SELECTED PASSAGE.
----------

[<prev] [next>] [<thread-prev] [day] [month] [year] [list]
Message-Id: <1182639299.2731.1.camel@entropy>
Date: Sat, 23 Jun 2007 15:54:59 -0700
From: Nicholas Miell <nmiell@...cast.net>
To: Benjamin Herrenschmidt <benh@...nel.crashing.org>
Cc: Davide Libenzi <davidel@...ilserver.org>,
Linus Torvalds <torvalds@...ux-foundation.org>,
Oleg Nesterov <oleg@...sign.ru>,
Linux Kernel Mailing List <linux-kernel@...r.kernel.org>
Subject: Re: Fix signalfd interaction with thread-private signals
On Sat, 2007-06-23 at 16:05 +1000, Benjamin Herrenschmidt wrote:
> On Fri, 2007-06-22 at 17:12 -0700, Davide Libenzi wrote:
> > Wasn't it you that bitched (just a few days ago) because multiple
> > threads
> > could not use the same signalfd and they (by your initial thought) had
> > to
> > create one per thread?

----------

INFORMATION PROVIDED.

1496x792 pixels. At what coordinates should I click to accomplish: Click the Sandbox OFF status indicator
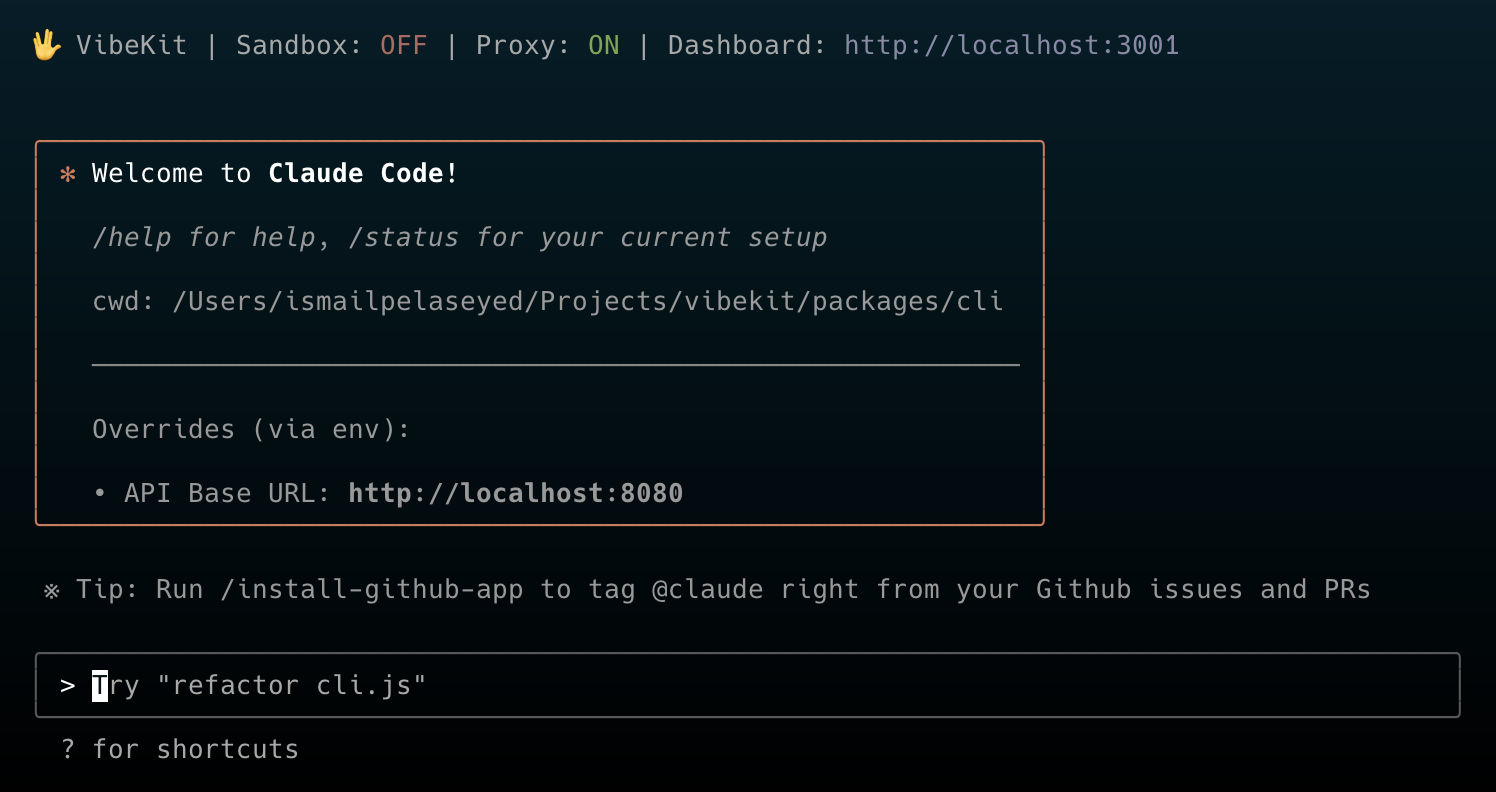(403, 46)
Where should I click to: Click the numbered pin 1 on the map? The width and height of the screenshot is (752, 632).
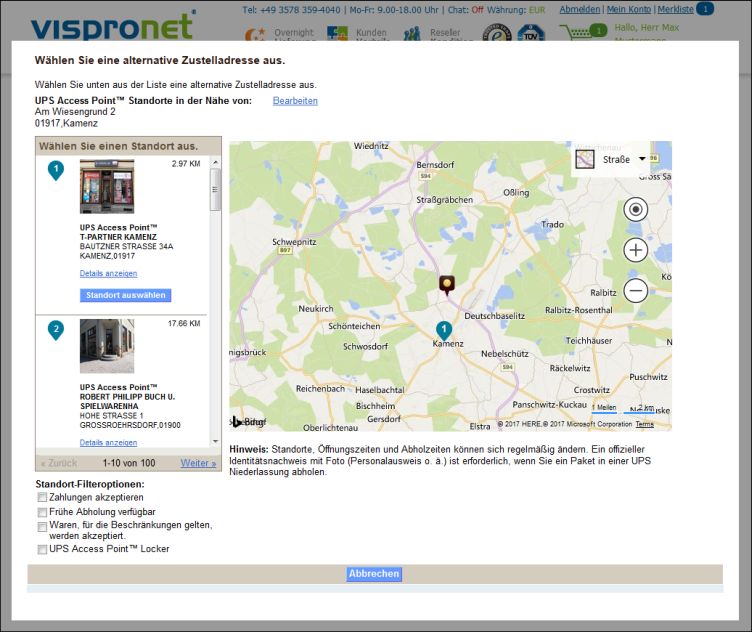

----------

WHAT THE EXERCISE ASKS. Name every recipient on the Cc line of the mailing-list message at the top of the page.

REPLY TO THE EXERCISE.
Davide Libenzi
Linus Torvalds
Oleg Nesterov
Linux Kernel Mailing List